Given exercise
Convert every line of the listing below into a JSON list of strings, with one string per line and blank lines omitted.
-- start of Material supplied --
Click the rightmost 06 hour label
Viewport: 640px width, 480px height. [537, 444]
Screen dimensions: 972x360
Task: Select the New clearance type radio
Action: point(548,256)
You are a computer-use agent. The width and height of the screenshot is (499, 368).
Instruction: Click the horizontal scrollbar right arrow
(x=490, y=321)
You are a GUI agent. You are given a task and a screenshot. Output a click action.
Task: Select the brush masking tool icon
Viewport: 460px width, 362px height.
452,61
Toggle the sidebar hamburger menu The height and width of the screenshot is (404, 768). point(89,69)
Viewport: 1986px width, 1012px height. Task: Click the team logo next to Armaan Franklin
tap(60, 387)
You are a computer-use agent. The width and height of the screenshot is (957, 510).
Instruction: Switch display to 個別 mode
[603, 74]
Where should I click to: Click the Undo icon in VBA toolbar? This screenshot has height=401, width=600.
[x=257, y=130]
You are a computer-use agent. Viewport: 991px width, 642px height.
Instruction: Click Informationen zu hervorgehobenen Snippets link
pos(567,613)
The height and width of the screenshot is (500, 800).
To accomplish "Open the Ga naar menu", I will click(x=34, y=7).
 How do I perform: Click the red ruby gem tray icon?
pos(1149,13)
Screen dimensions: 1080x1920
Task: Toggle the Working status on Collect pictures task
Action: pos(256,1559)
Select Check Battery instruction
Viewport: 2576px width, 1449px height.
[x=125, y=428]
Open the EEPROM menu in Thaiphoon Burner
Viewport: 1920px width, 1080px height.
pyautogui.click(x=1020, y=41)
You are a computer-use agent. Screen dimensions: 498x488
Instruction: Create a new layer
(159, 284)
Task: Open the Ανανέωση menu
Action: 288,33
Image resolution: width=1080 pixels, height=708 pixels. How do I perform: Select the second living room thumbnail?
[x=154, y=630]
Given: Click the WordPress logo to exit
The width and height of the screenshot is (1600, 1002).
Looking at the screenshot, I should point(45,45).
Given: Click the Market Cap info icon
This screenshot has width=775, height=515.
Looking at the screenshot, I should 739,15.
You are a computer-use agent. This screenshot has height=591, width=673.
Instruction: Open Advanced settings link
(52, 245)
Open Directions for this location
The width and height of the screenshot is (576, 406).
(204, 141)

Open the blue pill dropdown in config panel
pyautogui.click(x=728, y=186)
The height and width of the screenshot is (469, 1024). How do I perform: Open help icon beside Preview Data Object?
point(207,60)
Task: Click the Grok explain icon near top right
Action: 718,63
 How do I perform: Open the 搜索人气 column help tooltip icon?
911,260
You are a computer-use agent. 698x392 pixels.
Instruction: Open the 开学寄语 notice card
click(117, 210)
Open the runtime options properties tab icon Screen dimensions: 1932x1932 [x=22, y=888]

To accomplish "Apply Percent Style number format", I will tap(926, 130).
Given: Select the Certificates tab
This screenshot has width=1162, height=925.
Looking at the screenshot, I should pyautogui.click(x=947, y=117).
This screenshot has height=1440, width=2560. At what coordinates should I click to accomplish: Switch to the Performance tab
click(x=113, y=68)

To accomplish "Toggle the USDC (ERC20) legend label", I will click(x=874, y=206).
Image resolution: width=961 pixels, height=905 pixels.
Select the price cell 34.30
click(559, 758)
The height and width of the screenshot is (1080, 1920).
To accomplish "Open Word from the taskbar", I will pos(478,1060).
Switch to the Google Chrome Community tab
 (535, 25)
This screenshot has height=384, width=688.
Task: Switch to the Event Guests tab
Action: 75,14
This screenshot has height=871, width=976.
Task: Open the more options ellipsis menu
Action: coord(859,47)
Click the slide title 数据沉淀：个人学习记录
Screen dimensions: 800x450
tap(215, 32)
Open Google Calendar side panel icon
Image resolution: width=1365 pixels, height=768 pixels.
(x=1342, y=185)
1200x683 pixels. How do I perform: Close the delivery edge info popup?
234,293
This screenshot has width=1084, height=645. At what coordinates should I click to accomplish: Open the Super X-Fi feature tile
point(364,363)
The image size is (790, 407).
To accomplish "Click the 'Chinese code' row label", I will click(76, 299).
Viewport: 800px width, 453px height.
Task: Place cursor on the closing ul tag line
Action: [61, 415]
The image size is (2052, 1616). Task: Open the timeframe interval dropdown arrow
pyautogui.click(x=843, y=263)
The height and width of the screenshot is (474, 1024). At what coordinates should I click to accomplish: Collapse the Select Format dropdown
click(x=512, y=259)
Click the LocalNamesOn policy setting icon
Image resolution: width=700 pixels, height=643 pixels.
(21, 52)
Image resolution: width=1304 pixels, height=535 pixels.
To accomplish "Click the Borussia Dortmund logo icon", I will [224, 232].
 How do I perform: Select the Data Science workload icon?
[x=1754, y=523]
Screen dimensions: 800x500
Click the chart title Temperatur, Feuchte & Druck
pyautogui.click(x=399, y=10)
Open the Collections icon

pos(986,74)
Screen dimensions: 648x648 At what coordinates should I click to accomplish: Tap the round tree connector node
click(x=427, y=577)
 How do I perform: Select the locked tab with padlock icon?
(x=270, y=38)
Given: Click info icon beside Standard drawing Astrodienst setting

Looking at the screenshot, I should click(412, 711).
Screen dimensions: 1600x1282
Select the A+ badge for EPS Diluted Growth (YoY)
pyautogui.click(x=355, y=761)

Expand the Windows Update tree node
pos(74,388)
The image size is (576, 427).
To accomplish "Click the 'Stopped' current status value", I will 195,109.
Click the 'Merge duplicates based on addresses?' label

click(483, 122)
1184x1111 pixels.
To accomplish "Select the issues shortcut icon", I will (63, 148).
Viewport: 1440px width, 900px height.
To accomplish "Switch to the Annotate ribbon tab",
-- end of Material supplied --
Final result
[
  "Click the rightmost 06 hour label",
  "Viewport: 640px width, 480px height. [537, 444]",
  "Screen dimensions: 972x360",
  "Task: Select the New clearance type radio",
  "Action: point(548,256)",
  "You are a computer-use agent. The width and height of the screenshot is (499, 368).",
  "Instruction: Click the horizontal scrollbar right arrow",
  "(x=490, y=321)",
  "You are a GUI agent. You are given a task and a screenshot. Output a click action.",
  "Task: Select the brush masking tool icon",
  "Viewport: 460px width, 362px height.",
  "452,61",
  "Toggle the sidebar hamburger menu The height and width of the screenshot is (404, 768). point(89,69)",
  "Viewport: 1986px width, 1012px height. Task: Click the team logo next to Armaan Franklin",
  "tap(60, 387)",
  "You are a computer-use agent. The width and height of the screenshot is (957, 510).",
  "Instruction: Switch display to 個別 mode",
  "[603, 74]",
  "Where should I click to: Click the Undo icon in VBA toolbar? This screenshot has height=401, width=600.",
  "[x=257, y=130]",
  "You are a computer-use agent. Viewport: 991px width, 642px height.",
  "Instruction: Click Informationen zu hervorgehobenen Snippets link",
  "pos(567,613)",
  "The height and width of the screenshot is (500, 800).",
  "To accomplish \"Open the Ga naar menu\", I will click(x=34, y=7).",
  " How do I perform: Click the red ruby gem tray icon?",
  "pos(1149,13)",
  "Screen dimensions: 1080x1920",
  "Task: Toggle the Working status on Collect pictures task",
  "Action: pos(256,1559)",
  "Select Check Battery instruction",
  "Viewport: 2576px width, 1449px height.",
  "[x=125, y=428]",
  "Open the EEPROM menu in Thaiphoon Burner",
  "Viewport: 1920px width, 1080px height.",
  "pyautogui.click(x=1020, y=41)",
  "You are a computer-use agent. Screen dimensions: 498x488",
  "Instruction: Create a new layer",
  "(159, 284)",
  "Task: Open the Ανανέωση menu",
  "Action: 288,33",
  "Image resolution: width=1080 pixels, height=708 pixels. How do I perform: Select the second living room thumbnail?",
  "[x=154, y=630]",
  "Given: Click the WordPress logo to exit",
  "The width and height of the screenshot is (1600, 1002).",
  "Looking at the screenshot, I should point(45,45).",
  "Given: Click the Market Cap info icon",
  "This screenshot has width=775, height=515.",
  "Looking at the screenshot, I should 739,15.",
  "You are a computer-use agent. This screenshot has height=591, width=673.",
  "Instruction: Open Advanced settings link",
  "(52, 245)",
  "Open Directions for this location",
  "The width and height of the screenshot is (576, 406).",
  "(204, 141)",
  "Open the blue pill dropdown in config panel",
  "pyautogui.click(x=728, y=186)",
  "The height and width of the screenshot is (469, 1024). How do I perform: Open help icon beside Preview Data Object?",
  "point(207,60)",
  "Task: Click the Grok explain icon near top right",
  "Action: 718,63",
  " How do I perform: Open the 搜索人气 column help tooltip icon?",
  "911,260",
  "You are a computer-use agent. 698x392 pixels.",
  "Instruction: Open the 开学寄语 notice card",
  "click(117, 210)",
  "Open the runtime options properties tab icon Screen dimensions: 1932x1932 [x=22, y=888]",
  "To accomplish \"Apply Percent Style number format\", I will tap(926, 130).",
  "Given: Select the Certificates tab",
  "This screenshot has width=1162, height=925.",
  "Looking at the screenshot, I should pyautogui.click(x=947, y=117).",
  "This screenshot has height=1440, width=2560. At what coordinates should I click to accomplish: Switch to the Performance tab",
  "click(x=113, y=68)",
  "To accomplish \"Toggle the USDC (ERC20) legend label\", I will click(x=874, y=206).",
  "Image resolution: width=961 pixels, height=905 pixels.",
  "Select the price cell 34.30",
  "click(559, 758)",
  "The height and width of the screenshot is (1080, 1920).",
  "To accomplish \"Open Word from the taskbar\", I will pos(478,1060).",
  "Switch to the Google Chrome Community tab",
  " (535, 25)",
  "This screenshot has height=384, width=688.",
  "Task: Switch to the Event Guests tab",
  "Action: 75,14",
  "This screenshot has height=871, width=976.",
  "Task: Open the more options ellipsis menu",
  "Action: coord(859,47)",
  "Click the slide title 数据沉淀：个人学习记录",
  "Screen dimensions: 800x450",
  "tap(215, 32)",
  "Open Google Calendar side panel icon",
  "Image resolution: width=1365 pixels, height=768 pixels.",
  "(x=1342, y=185)",
  "1200x683 pixels. How do I perform: Close the delivery edge info popup?",
  "234,293",
  "This screenshot has width=1084, height=645. At what coordinates should I click to accomplish: Open the Super X-Fi feature tile",
  "point(364,363)",
  "The image size is (790, 407).",
  "To accomplish \"Click the 'Chinese code' row label\", I will click(76, 299).",
  "Viewport: 800px width, 453px height.",
  "Task: Place cursor on the closing ul tag line",
  "Action: [61, 415]",
  "The image size is (2052, 1616). Task: Open the timeframe interval dropdown arrow",
  "pyautogui.click(x=843, y=263)",
  "The height and width of the screenshot is (474, 1024). At what coordinates should I click to accomplish: Collapse the Select Format dropdown",
  "click(x=512, y=259)",
  "Click the LocalNamesOn policy setting icon",
  "Image resolution: width=700 pixels, height=643 pixels.",
  "(21, 52)",
  "Image resolution: width=1304 pixels, height=535 pixels.",
  "To accomplish \"Click the Borussia Dortmund logo icon\", I will [224, 232].",
  " How do I perform: Select the Data Science workload icon?",
  "[x=1754, y=523]",
  "Screen dimensions: 800x500",
  "Click the chart title Temperatur, Feuchte & Druck",
  "pyautogui.click(x=399, y=10)",
  "Open the Collections icon",
  "pos(986,74)",
  "Screen dimensions: 648x648 At what coordinates should I click to accomplish: Tap the round tree connector node",
  "click(x=427, y=577)",
  " How do I perform: Select the locked tab with padlock icon?",
  "(x=270, y=38)",
  "Given: Click info icon beside Standard drawing Astrodienst setting",
  "Looking at the screenshot, I should click(412, 711).",
  "Screen dimensions: 1600x1282",
  "Select the A+ badge for EPS Diluted Growth (YoY)",
  "pyautogui.click(x=355, y=761)",
  "Expand the Windows Update tree node",
  "pos(74,388)",
  "The image size is (576, 427).",
  "To accomplish \"Click the 'Stopped' current status value\", I will 195,109.",
  "Click the 'Merge duplicates based on addresses?' label",
  "click(483, 122)",
  "1184x1111 pixels.",
  "To accomplish \"Select the issues shortcut icon\", I will (63, 148).",
  "Viewport: 1440px width, 900px height.",
  "To accomplish \"Switch to the Annotate ribbon tab\","
]